──────── Given information

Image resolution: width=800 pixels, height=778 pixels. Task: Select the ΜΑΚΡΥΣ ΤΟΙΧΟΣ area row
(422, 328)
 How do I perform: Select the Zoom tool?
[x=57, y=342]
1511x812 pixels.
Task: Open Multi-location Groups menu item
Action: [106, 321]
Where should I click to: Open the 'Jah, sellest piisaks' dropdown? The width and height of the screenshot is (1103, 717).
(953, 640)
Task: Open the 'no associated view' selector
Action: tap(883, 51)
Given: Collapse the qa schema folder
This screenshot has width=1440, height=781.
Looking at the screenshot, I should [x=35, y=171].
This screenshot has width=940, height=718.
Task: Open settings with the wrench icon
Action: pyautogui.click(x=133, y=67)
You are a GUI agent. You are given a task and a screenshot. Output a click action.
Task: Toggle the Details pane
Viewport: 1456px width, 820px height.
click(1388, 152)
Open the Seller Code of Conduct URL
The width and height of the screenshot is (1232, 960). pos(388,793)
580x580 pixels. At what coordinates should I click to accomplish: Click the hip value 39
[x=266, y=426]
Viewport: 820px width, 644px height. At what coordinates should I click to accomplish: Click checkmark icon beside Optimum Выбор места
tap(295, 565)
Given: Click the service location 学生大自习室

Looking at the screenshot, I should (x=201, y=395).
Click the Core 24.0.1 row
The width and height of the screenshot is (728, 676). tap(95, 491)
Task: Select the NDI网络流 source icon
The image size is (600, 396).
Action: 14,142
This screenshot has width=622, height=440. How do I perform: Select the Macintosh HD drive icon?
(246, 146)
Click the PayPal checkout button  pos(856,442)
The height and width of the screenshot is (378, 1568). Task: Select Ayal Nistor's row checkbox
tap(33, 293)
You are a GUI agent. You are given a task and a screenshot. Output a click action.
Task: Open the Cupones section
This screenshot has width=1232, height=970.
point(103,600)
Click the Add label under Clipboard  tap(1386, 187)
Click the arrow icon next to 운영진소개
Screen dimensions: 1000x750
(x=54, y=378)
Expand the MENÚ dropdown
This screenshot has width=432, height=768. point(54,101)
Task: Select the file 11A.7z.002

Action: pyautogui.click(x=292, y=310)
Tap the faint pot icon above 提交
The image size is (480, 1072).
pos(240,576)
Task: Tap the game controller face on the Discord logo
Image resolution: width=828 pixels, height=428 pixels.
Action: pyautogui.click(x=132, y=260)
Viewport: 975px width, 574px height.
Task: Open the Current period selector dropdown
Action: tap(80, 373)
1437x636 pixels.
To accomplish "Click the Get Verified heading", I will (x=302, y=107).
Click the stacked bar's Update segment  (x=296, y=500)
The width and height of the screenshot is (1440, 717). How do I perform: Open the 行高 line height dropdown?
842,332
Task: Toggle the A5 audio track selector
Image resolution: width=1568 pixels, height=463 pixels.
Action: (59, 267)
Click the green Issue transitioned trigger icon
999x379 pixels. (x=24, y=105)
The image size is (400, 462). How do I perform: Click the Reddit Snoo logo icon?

────────────────

▶ **Work task**:
Output each line of the data exactly as it stands above.

▶ **Your solution**:
Image resolution: width=800 pixels, height=778 pixels. Task: Select the ΜΑΚΡΥΣ ΤΟΙΧΟΣ area row
(422, 328)
 How do I perform: Select the Zoom tool?
[x=57, y=342]
1511x812 pixels.
Task: Open Multi-location Groups menu item
Action: [106, 321]
Where should I click to: Open the 'Jah, sellest piisaks' dropdown? The width and height of the screenshot is (1103, 717).
(953, 640)
Task: Open the 'no associated view' selector
Action: tap(883, 51)
Given: Collapse the qa schema folder
This screenshot has width=1440, height=781.
Looking at the screenshot, I should [x=35, y=171].
This screenshot has width=940, height=718.
Task: Open settings with the wrench icon
Action: pyautogui.click(x=133, y=67)
You are a GUI agent. You are given a task and a screenshot. Output a click action.
Task: Toggle the Details pane
Viewport: 1456px width, 820px height.
click(1388, 152)
Open the Seller Code of Conduct URL
The width and height of the screenshot is (1232, 960). pos(388,793)
580x580 pixels. At what coordinates should I click to accomplish: Click the hip value 39
[x=266, y=426]
Viewport: 820px width, 644px height. At what coordinates should I click to accomplish: Click checkmark icon beside Optimum Выбор места
tap(295, 565)
Given: Click the service location 学生大自习室

Looking at the screenshot, I should (x=201, y=395).
Click the Core 24.0.1 row
The width and height of the screenshot is (728, 676). tap(95, 491)
Task: Select the NDI网络流 source icon
The image size is (600, 396).
Action: 14,142
This screenshot has width=622, height=440. How do I perform: Select the Macintosh HD drive icon?
(246, 146)
Click the PayPal checkout button  pos(856,442)
The height and width of the screenshot is (378, 1568). Task: Select Ayal Nistor's row checkbox
tap(33, 293)
You are a GUI agent. You are given a task and a screenshot. Output a click action.
Task: Open the Cupones section
This screenshot has width=1232, height=970.
point(103,600)
Click the Add label under Clipboard  tap(1386, 187)
Click the arrow icon next to 운영진소개
Screen dimensions: 1000x750
(x=54, y=378)
Expand the MENÚ dropdown
This screenshot has width=432, height=768. point(54,101)
Task: Select the file 11A.7z.002

Action: pyautogui.click(x=292, y=310)
Tap the faint pot icon above 提交
The image size is (480, 1072).
pos(240,576)
Task: Tap the game controller face on the Discord logo
Image resolution: width=828 pixels, height=428 pixels.
Action: pyautogui.click(x=132, y=260)
Viewport: 975px width, 574px height.
Task: Open the Current period selector dropdown
Action: tap(80, 373)
1437x636 pixels.
To accomplish "Click the Get Verified heading", I will (x=302, y=107).
Click the stacked bar's Update segment  (x=296, y=500)
The width and height of the screenshot is (1440, 717). How do I perform: Open the 行高 line height dropdown?
842,332
Task: Toggle the A5 audio track selector
Image resolution: width=1568 pixels, height=463 pixels.
Action: (59, 267)
Click the green Issue transitioned trigger icon
999x379 pixels. (x=24, y=105)
The image size is (400, 462). How do I perform: Click the Reddit Snoo logo icon?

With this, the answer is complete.